#### TO DO
Edit the records below so that every "Where should I click to" becomes "Where do I click to", keeping everything else as it is.

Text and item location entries
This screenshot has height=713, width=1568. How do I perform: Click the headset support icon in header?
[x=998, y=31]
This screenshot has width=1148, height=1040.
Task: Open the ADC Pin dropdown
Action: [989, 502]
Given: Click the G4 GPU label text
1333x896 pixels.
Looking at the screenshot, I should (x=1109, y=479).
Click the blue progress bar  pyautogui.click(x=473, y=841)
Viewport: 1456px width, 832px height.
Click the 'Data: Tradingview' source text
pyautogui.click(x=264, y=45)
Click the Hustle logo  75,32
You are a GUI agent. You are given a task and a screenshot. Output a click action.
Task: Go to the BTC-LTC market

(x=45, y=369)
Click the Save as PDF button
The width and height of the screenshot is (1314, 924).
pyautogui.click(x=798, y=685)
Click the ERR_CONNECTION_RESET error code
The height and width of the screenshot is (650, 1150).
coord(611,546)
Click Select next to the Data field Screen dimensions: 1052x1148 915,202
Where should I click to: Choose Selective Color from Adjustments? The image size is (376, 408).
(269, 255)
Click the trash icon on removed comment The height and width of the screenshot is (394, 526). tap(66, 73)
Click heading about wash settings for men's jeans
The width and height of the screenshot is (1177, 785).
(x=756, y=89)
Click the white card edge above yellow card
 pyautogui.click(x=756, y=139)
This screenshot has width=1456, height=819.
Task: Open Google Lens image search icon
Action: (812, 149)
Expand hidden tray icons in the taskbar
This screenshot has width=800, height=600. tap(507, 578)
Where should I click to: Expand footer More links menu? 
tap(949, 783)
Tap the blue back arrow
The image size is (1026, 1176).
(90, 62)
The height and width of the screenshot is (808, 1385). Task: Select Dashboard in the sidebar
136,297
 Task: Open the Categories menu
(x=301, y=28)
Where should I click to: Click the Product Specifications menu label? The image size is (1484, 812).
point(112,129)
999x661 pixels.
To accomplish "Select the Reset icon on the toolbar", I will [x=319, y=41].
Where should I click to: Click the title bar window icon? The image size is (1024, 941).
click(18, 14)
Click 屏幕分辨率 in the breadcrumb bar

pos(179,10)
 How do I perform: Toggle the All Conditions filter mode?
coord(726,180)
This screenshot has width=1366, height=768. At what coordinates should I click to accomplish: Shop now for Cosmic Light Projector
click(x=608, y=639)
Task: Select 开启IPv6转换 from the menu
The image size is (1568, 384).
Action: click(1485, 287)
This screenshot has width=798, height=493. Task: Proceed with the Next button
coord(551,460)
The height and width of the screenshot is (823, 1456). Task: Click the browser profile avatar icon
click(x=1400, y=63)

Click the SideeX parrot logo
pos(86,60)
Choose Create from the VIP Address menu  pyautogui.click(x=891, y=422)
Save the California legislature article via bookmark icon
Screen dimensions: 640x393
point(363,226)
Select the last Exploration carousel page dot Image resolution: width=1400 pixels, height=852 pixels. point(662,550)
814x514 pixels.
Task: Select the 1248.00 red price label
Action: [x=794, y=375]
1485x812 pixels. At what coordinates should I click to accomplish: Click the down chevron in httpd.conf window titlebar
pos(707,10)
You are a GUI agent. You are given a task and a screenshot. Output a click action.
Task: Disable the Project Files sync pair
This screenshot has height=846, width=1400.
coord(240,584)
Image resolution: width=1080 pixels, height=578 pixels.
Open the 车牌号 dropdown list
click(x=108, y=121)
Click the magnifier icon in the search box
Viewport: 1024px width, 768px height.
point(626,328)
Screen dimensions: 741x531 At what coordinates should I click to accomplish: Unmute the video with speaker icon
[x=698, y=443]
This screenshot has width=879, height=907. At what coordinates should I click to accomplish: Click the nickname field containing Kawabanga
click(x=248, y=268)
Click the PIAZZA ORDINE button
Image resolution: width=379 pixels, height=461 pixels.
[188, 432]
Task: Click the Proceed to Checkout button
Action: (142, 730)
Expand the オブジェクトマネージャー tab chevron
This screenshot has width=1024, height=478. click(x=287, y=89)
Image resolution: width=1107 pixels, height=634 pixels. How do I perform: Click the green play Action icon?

#### RESPONSE TO THE TASK
This screenshot has height=713, width=1568. How do I perform: Click the headset support icon in header?
[x=998, y=31]
This screenshot has width=1148, height=1040.
Task: Open the ADC Pin dropdown
Action: [989, 502]
Given: Click the G4 GPU label text
1333x896 pixels.
Looking at the screenshot, I should (x=1109, y=479).
Click the blue progress bar  pyautogui.click(x=473, y=841)
Viewport: 1456px width, 832px height.
Click the 'Data: Tradingview' source text
pyautogui.click(x=264, y=45)
Click the Hustle logo  75,32
You are a GUI agent. You are given a task and a screenshot. Output a click action.
Task: Go to the BTC-LTC market

(x=45, y=369)
Click the Save as PDF button
The width and height of the screenshot is (1314, 924).
pyautogui.click(x=798, y=685)
Click the ERR_CONNECTION_RESET error code
The height and width of the screenshot is (650, 1150).
coord(611,546)
Click Select next to the Data field Screen dimensions: 1052x1148 915,202
Where do I click to: Choose Selective Color from Adjustments? The image size is (376, 408).
(269, 255)
Click the trash icon on removed comment The height and width of the screenshot is (394, 526). tap(66, 73)
Click heading about wash settings for men's jeans
The width and height of the screenshot is (1177, 785).
(x=756, y=89)
Click the white card edge above yellow card
 pyautogui.click(x=756, y=139)
This screenshot has width=1456, height=819.
Task: Open Google Lens image search icon
Action: (812, 149)
Expand hidden tray icons in the taskbar
This screenshot has width=800, height=600. tap(507, 578)
Where do I click to: Expand footer More links menu? 
tap(949, 783)
Tap the blue back arrow
The image size is (1026, 1176).
(90, 62)
The height and width of the screenshot is (808, 1385). Task: Select Dashboard in the sidebar
136,297
 Task: Open the Categories menu
(x=301, y=28)
Where do I click to: Click the Product Specifications menu label? The image size is (1484, 812).
point(112,129)
999x661 pixels.
To accomplish "Select the Reset icon on the toolbar", I will [x=319, y=41].
Where do I click to: Click the title bar window icon? The image size is (1024, 941).
click(18, 14)
Click 屏幕分辨率 in the breadcrumb bar

pos(179,10)
 How do I perform: Toggle the All Conditions filter mode?
coord(726,180)
This screenshot has width=1366, height=768. At what coordinates should I click to accomplish: Shop now for Cosmic Light Projector
click(x=608, y=639)
Task: Select 开启IPv6转换 from the menu
The image size is (1568, 384).
Action: click(1485, 287)
This screenshot has width=798, height=493. Task: Proceed with the Next button
coord(551,460)
The height and width of the screenshot is (823, 1456). Task: Click the browser profile avatar icon
click(x=1400, y=63)

Click the SideeX parrot logo
pos(86,60)
Choose Create from the VIP Address menu  pyautogui.click(x=891, y=422)
Save the California legislature article via bookmark icon
Screen dimensions: 640x393
point(363,226)
Select the last Exploration carousel page dot Image resolution: width=1400 pixels, height=852 pixels. point(662,550)
814x514 pixels.
Task: Select the 1248.00 red price label
Action: [x=794, y=375]
1485x812 pixels. At what coordinates should I click to accomplish: Click the down chevron in httpd.conf window titlebar
pos(707,10)
You are a GUI agent. You are given a task and a screenshot. Output a click action.
Task: Disable the Project Files sync pair
This screenshot has height=846, width=1400.
coord(240,584)
Image resolution: width=1080 pixels, height=578 pixels.
Open the 车牌号 dropdown list
click(x=108, y=121)
Click the magnifier icon in the search box
Viewport: 1024px width, 768px height.
point(626,328)
Screen dimensions: 741x531 At what coordinates should I click to accomplish: Unmute the video with speaker icon
[x=698, y=443]
This screenshot has width=879, height=907. At what coordinates should I click to accomplish: Click the nickname field containing Kawabanga
click(x=248, y=268)
Click the PIAZZA ORDINE button
Image resolution: width=379 pixels, height=461 pixels.
[188, 432]
Task: Click the Proceed to Checkout button
Action: (142, 730)
Expand the オブジェクトマネージャー tab chevron
This screenshot has width=1024, height=478. click(x=287, y=89)
Image resolution: width=1107 pixels, height=634 pixels. How do I perform: Click the green play Action icon?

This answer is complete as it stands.